Entries pointing to words and elements
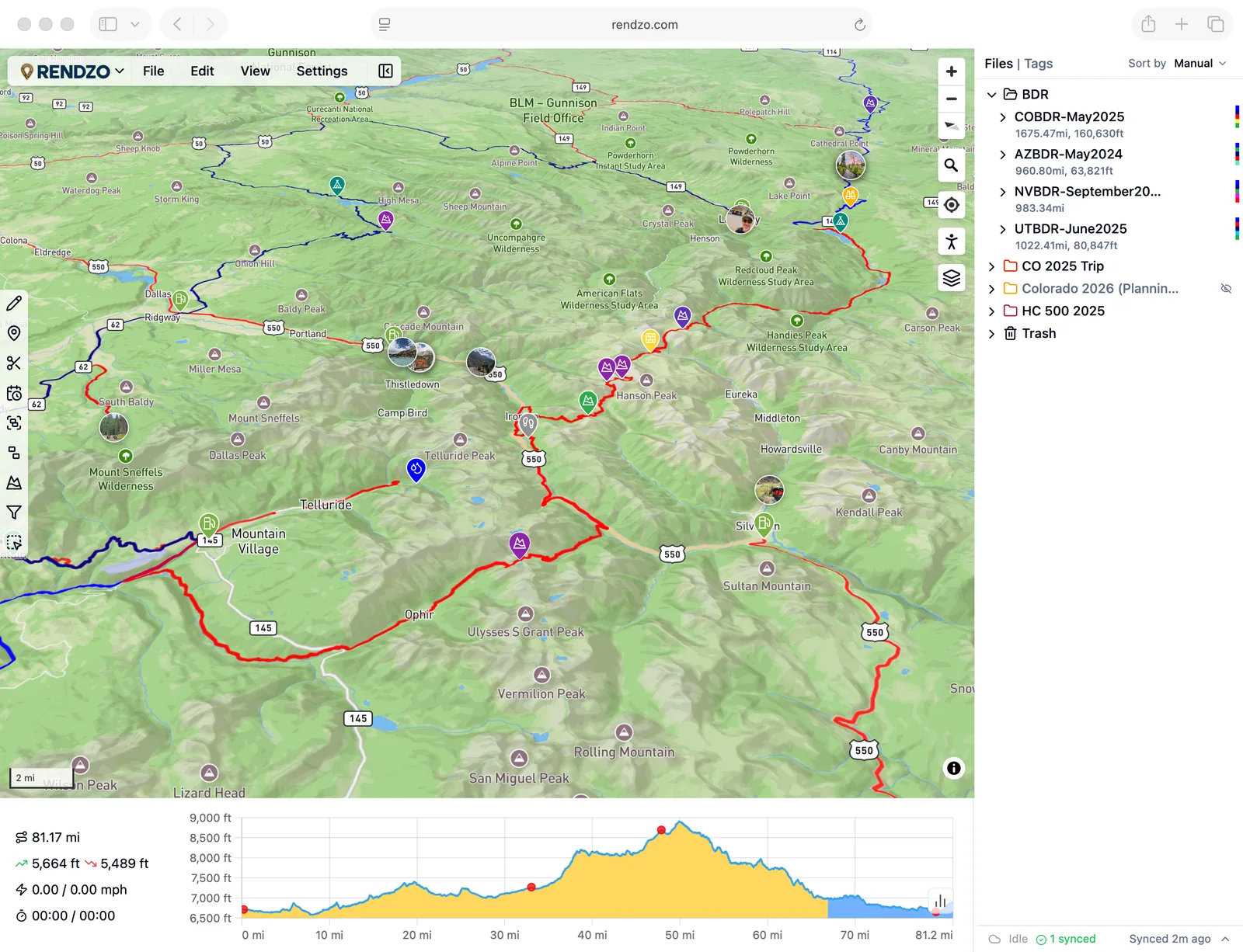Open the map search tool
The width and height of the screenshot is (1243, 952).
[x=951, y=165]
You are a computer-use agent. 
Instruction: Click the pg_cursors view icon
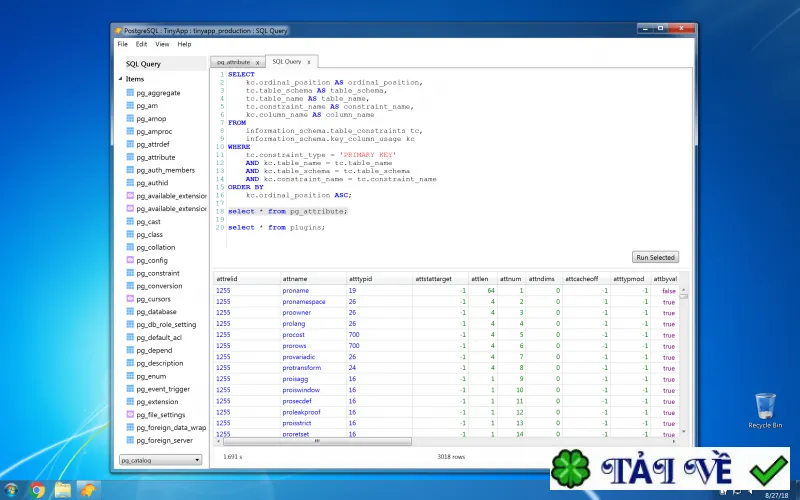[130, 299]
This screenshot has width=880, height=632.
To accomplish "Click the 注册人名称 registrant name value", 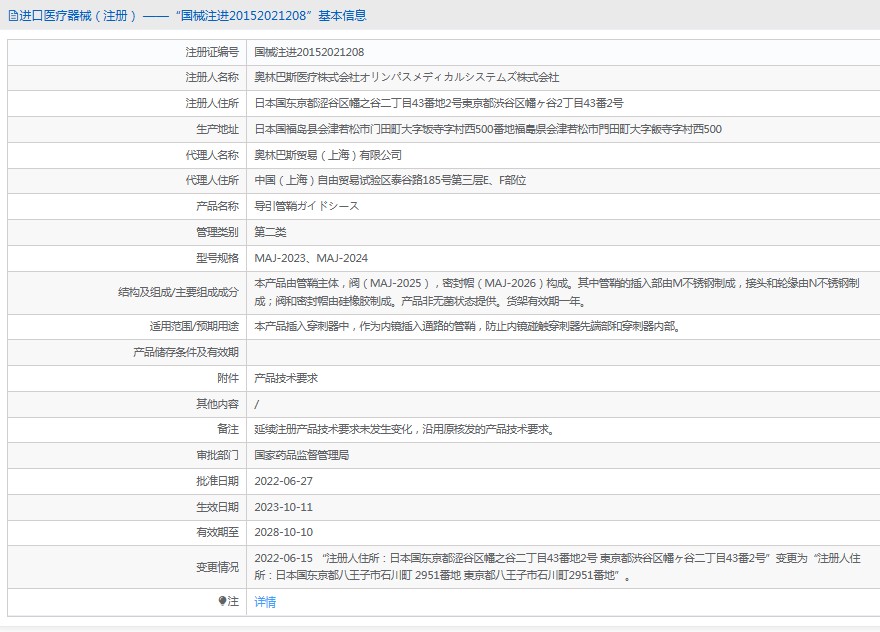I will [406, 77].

§ **Exercise goal**
Which lines in the entries above contain the string "width", matching case exactly? Copy each of those lines in full.

§ **Written reply**
The width and height of the screenshot is (1243, 952).
This screenshot has width=880, height=632.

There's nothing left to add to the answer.